EXERCISE AIM = Repeat the line that contains "Given: Expand the Funktionsprofile dropdown" exactly, along with each following line up to and including the last line of the entries.

### MATERIAL SUPPLIED ###

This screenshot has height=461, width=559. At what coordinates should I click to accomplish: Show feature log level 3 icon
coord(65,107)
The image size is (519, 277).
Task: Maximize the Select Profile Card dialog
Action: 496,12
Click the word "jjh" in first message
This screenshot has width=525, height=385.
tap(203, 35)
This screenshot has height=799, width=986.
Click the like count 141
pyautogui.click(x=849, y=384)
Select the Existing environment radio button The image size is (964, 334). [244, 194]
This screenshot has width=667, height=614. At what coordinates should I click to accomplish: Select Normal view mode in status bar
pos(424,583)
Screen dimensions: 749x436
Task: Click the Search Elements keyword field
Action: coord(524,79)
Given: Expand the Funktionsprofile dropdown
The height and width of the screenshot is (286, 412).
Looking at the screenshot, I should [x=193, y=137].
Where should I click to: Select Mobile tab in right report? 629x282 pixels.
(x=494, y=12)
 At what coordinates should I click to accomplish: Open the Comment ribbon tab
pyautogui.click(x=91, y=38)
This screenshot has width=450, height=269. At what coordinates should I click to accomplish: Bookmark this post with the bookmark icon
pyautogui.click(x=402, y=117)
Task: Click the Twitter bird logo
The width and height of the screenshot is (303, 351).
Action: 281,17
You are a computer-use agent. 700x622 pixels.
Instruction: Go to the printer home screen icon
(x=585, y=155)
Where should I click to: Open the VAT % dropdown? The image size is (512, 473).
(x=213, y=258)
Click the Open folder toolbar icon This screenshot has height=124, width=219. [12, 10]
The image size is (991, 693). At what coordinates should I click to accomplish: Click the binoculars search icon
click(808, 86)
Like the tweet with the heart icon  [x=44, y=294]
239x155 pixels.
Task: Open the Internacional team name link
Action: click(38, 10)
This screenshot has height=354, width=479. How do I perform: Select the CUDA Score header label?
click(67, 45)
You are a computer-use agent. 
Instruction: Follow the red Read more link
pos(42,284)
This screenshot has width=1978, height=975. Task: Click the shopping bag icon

###

ANSWER SECTION =
Given: Expand the Funktionsprofile dropdown
The height and width of the screenshot is (286, 412).
Looking at the screenshot, I should [x=193, y=137].
Where should I click to: Select Mobile tab in right report? 629x282 pixels.
(x=494, y=12)
 At what coordinates should I click to accomplish: Open the Comment ribbon tab
pyautogui.click(x=91, y=38)
This screenshot has width=450, height=269. At what coordinates should I click to accomplish: Bookmark this post with the bookmark icon
pyautogui.click(x=402, y=117)
Task: Click the Twitter bird logo
The width and height of the screenshot is (303, 351).
Action: 281,17
You are a computer-use agent. 700x622 pixels.
Instruction: Go to the printer home screen icon
(x=585, y=155)
Where should I click to: Open the VAT % dropdown? The image size is (512, 473).
(x=213, y=258)
Click the Open folder toolbar icon This screenshot has height=124, width=219. [12, 10]
The image size is (991, 693). At what coordinates should I click to accomplish: Click the binoculars search icon
click(808, 86)
Like the tweet with the heart icon  [x=44, y=294]
239x155 pixels.
Task: Open the Internacional team name link
Action: click(38, 10)
This screenshot has height=354, width=479. How do I perform: Select the CUDA Score header label?
click(67, 45)
You are a computer-use agent. 
Instruction: Follow the red Read more link
pos(42,284)
This screenshot has width=1978, height=975. Task: Click the shopping bag icon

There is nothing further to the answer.